▶ [CONSIGNE ÉCRITE] Recopiez mot pour mot le passage de l'article consacré à Julie Artacho compris entre « Carnaval d'Amélie Rajotte » et « de Julie Artacho. », ces deux bornes incluses.

▶ [EXTRAIT DU TEXTE]
──────────────────────────────

Quand Julie Artacho réalise les fantasmes visuels d’une chorégraphe

La photographie Julie Artacho. ©Julie Artacho

La photographie Julie Artacho. ©Julie Artacho

« Fais-moi ta face de yogourt jazz fruits dans le fond ». « Fais-moi ta face de sommelier qui veut cruiser un producteur de vin ». « Fais-moi ta face de fille qui fait du trekking et qui se fait des lunchs ». C’est le type de consigne que vous donnera Julie Artacho si elle fait votre portrait. Photographe œuvrant dans le milieu du théâtre, de la musique et de la danse, elle est partie prenante du processus de création du double programme Fixer la chair présenté par Tangente.

Carnaval d'Amélie Rajotte avec Nicolas Labelle, Nicolas Patry, Jessica Serli, Ashlea Watkin.  Photo : Ashlea Watkin par Julie Artacho.

Carnaval d’Amélie Rajotte avec Nicolas Labelle, Nicolas Patry, Jessica Serli, Ashlea Watkin. Photo : Ashlea Watkin par Julie Artacho.

Quand Julie Artacho ne fait pas de portraits, elle capte le mouvement des danseurs sur sa pellicule. À l’occasion du double programme Fixer la chair, elle est passée de l’autre côté de l’objectif en devenant collaboratrice visuelle des chorégraphes Caroline Laurin-Beaucage et d’Amélie Rajotte : « Mon rôle était de documenter et d’inspirer le processus de création des pièces Entaille et Carnaval» explique la photographe. Une exposition au Monument National retrace d’ailleurs ce processus, vu à travers la caméra de Julie Artacho.

──────────────────────────────

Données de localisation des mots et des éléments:
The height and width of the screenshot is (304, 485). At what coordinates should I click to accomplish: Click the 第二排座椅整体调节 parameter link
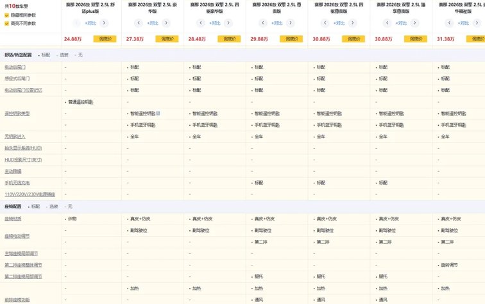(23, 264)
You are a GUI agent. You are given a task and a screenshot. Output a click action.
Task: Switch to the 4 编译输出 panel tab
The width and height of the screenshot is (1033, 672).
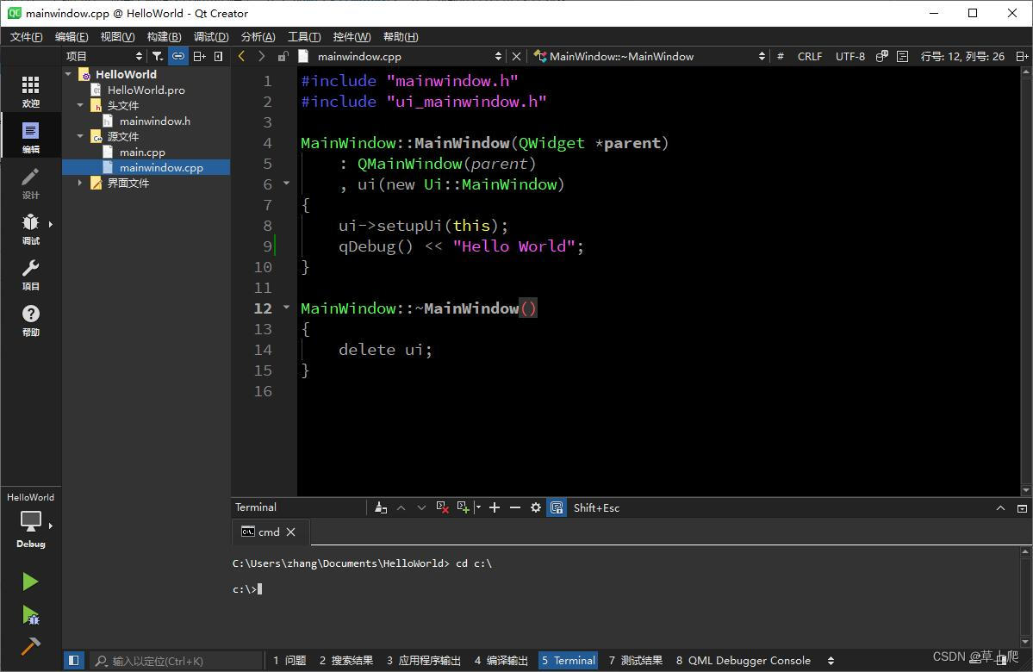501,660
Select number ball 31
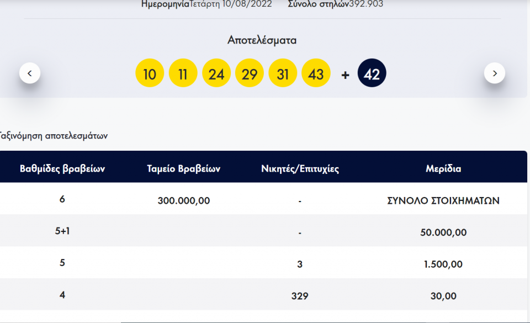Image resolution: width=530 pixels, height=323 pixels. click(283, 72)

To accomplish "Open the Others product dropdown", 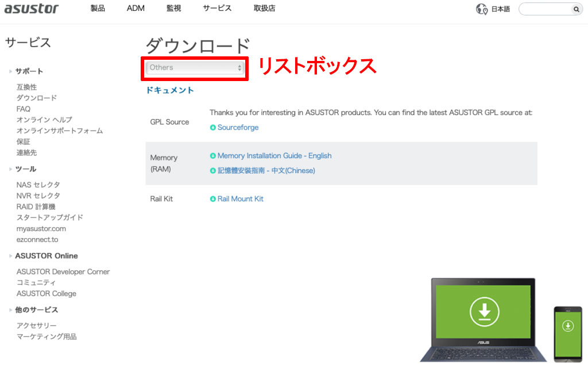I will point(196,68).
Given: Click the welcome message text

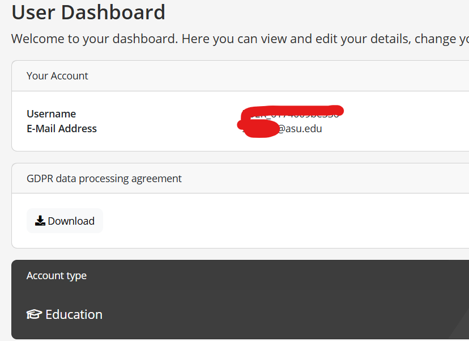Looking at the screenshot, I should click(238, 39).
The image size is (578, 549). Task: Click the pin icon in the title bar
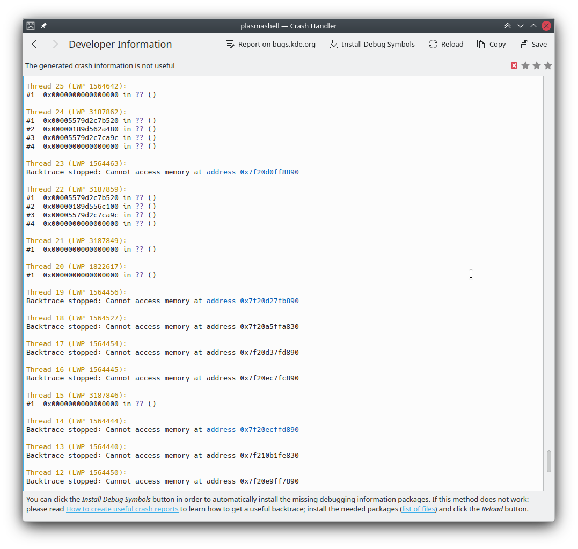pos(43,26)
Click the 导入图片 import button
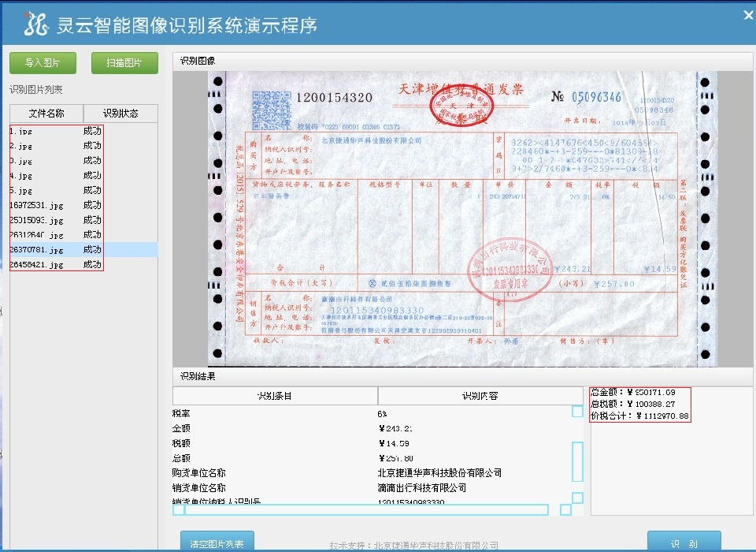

──────────────────────────────

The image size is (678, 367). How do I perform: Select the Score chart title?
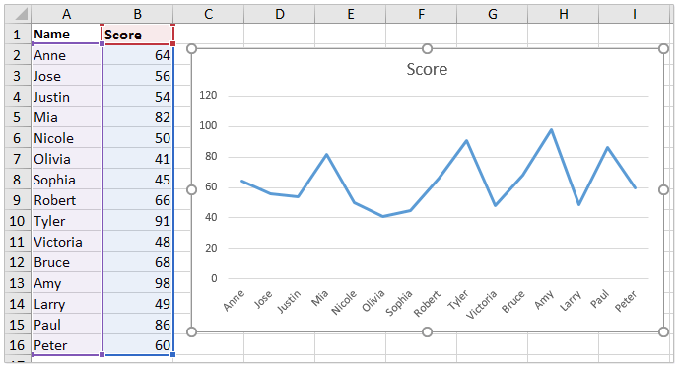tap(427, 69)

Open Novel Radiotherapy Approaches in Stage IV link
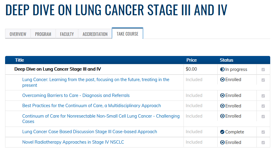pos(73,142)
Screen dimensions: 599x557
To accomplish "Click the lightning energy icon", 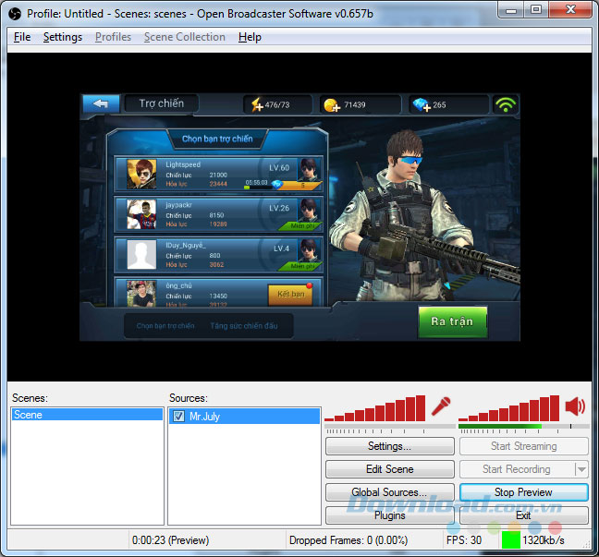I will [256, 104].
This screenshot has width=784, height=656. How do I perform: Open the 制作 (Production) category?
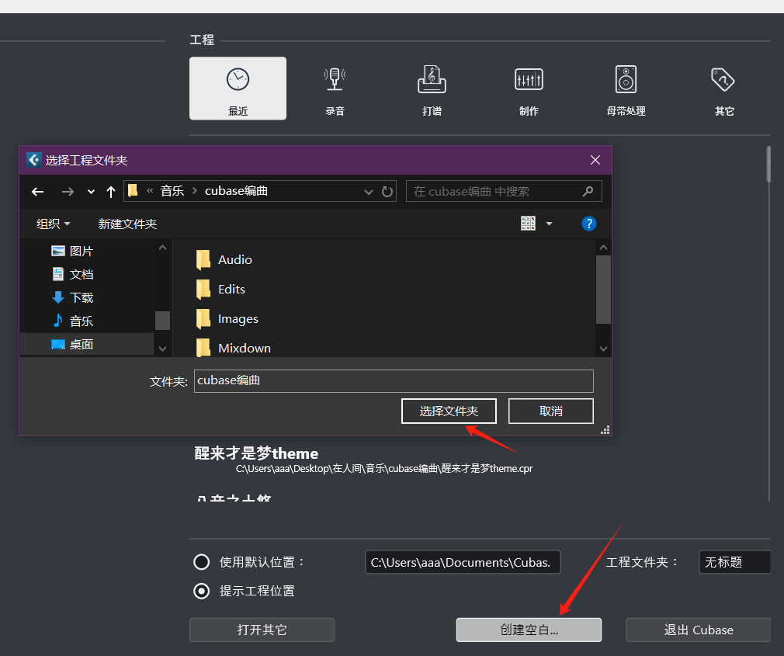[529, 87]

──────────────────────────────

▶ [RÉSULTAT CI-DESSOUS]
Carnaval d'Amélie Rajotte avec Nicolas Labelle, Nicolas Patry, Jessica Serli, Ashlea Watkin.  Photo : Ashlea Watkin par Julie Artacho.

Carnaval d’Amélie Rajotte avec Nicolas Labelle, Nicolas Patry, Jessica Serli, Ashlea Watkin. Photo : Ashlea Watkin par Julie Artacho.

Quand Julie Artacho ne fait pas de portraits, elle capte le mouvement des danseurs sur sa pellicule. À l’occasion du double programme Fixer la chair, elle est passée de l’autre côté de l’objectif en devenant collaboratrice visuelle des chorégraphes Caroline Laurin-Beaucage et d’Amélie Rajotte : « Mon rôle était de documenter et d’inspirer le processus de création des pièces Entaille et Carnaval» explique la photographe. Une exposition au Monument National retrace d’ailleurs ce processus, vu à travers la caméra de Julie Artacho.